[Input Boundary: Start]

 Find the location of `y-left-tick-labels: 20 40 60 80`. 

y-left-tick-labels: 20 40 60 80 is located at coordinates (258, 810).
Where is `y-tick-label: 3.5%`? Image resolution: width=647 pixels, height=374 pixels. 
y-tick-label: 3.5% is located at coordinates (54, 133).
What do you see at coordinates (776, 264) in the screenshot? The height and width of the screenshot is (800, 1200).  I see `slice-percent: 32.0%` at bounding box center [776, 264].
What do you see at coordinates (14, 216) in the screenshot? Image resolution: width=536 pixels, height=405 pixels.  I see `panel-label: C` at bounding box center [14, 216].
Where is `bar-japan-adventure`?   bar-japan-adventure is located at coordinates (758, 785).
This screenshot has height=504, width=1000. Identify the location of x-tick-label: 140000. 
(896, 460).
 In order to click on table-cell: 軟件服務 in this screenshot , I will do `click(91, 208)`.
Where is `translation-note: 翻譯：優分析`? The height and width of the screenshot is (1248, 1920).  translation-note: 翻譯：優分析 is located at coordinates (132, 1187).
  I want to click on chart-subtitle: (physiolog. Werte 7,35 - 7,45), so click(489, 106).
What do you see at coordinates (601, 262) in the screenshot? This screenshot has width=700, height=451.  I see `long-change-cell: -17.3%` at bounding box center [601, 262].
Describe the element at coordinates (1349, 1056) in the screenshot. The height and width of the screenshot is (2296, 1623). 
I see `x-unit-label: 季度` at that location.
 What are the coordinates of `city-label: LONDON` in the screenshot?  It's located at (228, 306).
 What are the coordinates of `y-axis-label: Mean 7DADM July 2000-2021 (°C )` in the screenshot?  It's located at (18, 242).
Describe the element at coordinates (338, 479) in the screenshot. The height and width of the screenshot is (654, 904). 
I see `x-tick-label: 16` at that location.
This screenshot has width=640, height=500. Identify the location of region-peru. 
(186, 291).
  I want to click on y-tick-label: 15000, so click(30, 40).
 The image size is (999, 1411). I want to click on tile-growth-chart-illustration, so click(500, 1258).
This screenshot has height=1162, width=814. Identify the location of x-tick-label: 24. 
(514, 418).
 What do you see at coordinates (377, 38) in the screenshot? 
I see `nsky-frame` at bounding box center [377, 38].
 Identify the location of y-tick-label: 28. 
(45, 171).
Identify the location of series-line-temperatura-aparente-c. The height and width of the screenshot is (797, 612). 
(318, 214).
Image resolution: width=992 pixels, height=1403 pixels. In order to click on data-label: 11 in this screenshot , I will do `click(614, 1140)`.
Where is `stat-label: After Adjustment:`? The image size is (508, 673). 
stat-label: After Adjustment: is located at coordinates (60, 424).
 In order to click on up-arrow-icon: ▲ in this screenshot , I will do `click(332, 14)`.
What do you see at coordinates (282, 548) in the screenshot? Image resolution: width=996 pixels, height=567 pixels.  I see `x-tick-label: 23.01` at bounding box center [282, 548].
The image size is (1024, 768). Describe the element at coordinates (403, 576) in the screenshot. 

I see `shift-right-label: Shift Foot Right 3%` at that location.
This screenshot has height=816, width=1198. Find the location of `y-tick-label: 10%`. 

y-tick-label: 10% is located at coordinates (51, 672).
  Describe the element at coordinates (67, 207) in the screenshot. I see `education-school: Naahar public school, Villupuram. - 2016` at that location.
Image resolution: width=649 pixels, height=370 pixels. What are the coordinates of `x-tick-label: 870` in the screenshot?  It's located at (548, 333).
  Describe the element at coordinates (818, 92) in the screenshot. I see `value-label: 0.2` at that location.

[Input Boundary: End]

__Exercise brief__:
Reproduce all of the data above word for word, leaving every line unchanged.

__Task result__:
 Find the location of `y-left-tick-labels: 20 40 60 80`. 

y-left-tick-labels: 20 40 60 80 is located at coordinates (258, 810).
Where is `y-tick-label: 3.5%`? Image resolution: width=647 pixels, height=374 pixels. 
y-tick-label: 3.5% is located at coordinates (54, 133).
What do you see at coordinates (776, 264) in the screenshot? The height and width of the screenshot is (800, 1200).  I see `slice-percent: 32.0%` at bounding box center [776, 264].
What do you see at coordinates (14, 216) in the screenshot? Image resolution: width=536 pixels, height=405 pixels.  I see `panel-label: C` at bounding box center [14, 216].
Where is `bar-japan-adventure`?   bar-japan-adventure is located at coordinates (758, 785).
This screenshot has height=504, width=1000. Identify the location of x-tick-label: 140000. 
(896, 460).
 In order to click on table-cell: 軟件服務 in this screenshot , I will do `click(91, 208)`.
Where is `translation-note: 翻譯：優分析`? The height and width of the screenshot is (1248, 1920).  translation-note: 翻譯：優分析 is located at coordinates (132, 1187).
  I want to click on chart-subtitle: (physiolog. Werte 7,35 - 7,45), so click(489, 106).
What do you see at coordinates (601, 262) in the screenshot? This screenshot has width=700, height=451.  I see `long-change-cell: -17.3%` at bounding box center [601, 262].
Describe the element at coordinates (1349, 1056) in the screenshot. The height and width of the screenshot is (2296, 1623). 
I see `x-unit-label: 季度` at that location.
 What are the coordinates of `city-label: LONDON` in the screenshot?  It's located at (228, 306).
 What are the coordinates of `y-axis-label: Mean 7DADM July 2000-2021 (°C )` in the screenshot?  It's located at (18, 242).
Describe the element at coordinates (338, 479) in the screenshot. The height and width of the screenshot is (654, 904). 
I see `x-tick-label: 16` at that location.
This screenshot has width=640, height=500. Identify the location of region-peru. 
(186, 291).
  I want to click on y-tick-label: 15000, so click(30, 40).
 The image size is (999, 1411). I want to click on tile-growth-chart-illustration, so click(500, 1258).
This screenshot has height=1162, width=814. Identify the location of x-tick-label: 24. 
(514, 418).
 What do you see at coordinates (377, 38) in the screenshot? 
I see `nsky-frame` at bounding box center [377, 38].
 Identify the location of y-tick-label: 28. 
(45, 171).
Identify the location of series-line-temperatura-aparente-c. The height and width of the screenshot is (797, 612). 
(318, 214).
Image resolution: width=992 pixels, height=1403 pixels. In order to click on data-label: 11 in this screenshot , I will do `click(614, 1140)`.
Where is `stat-label: After Adjustment:`? The image size is (508, 673). 
stat-label: After Adjustment: is located at coordinates (60, 424).
 In order to click on up-arrow-icon: ▲ in this screenshot , I will do `click(332, 14)`.
What do you see at coordinates (282, 548) in the screenshot? Image resolution: width=996 pixels, height=567 pixels.  I see `x-tick-label: 23.01` at bounding box center [282, 548].
The image size is (1024, 768). Describe the element at coordinates (403, 576) in the screenshot. 

I see `shift-right-label: Shift Foot Right 3%` at that location.
This screenshot has height=816, width=1198. Find the location of `y-tick-label: 10%`. 

y-tick-label: 10% is located at coordinates (51, 672).
  Describe the element at coordinates (67, 207) in the screenshot. I see `education-school: Naahar public school, Villupuram. - 2016` at that location.
Image resolution: width=649 pixels, height=370 pixels. What are the coordinates of `x-tick-label: 870` in the screenshot?  It's located at (548, 333).
  Describe the element at coordinates (818, 92) in the screenshot. I see `value-label: 0.2` at that location.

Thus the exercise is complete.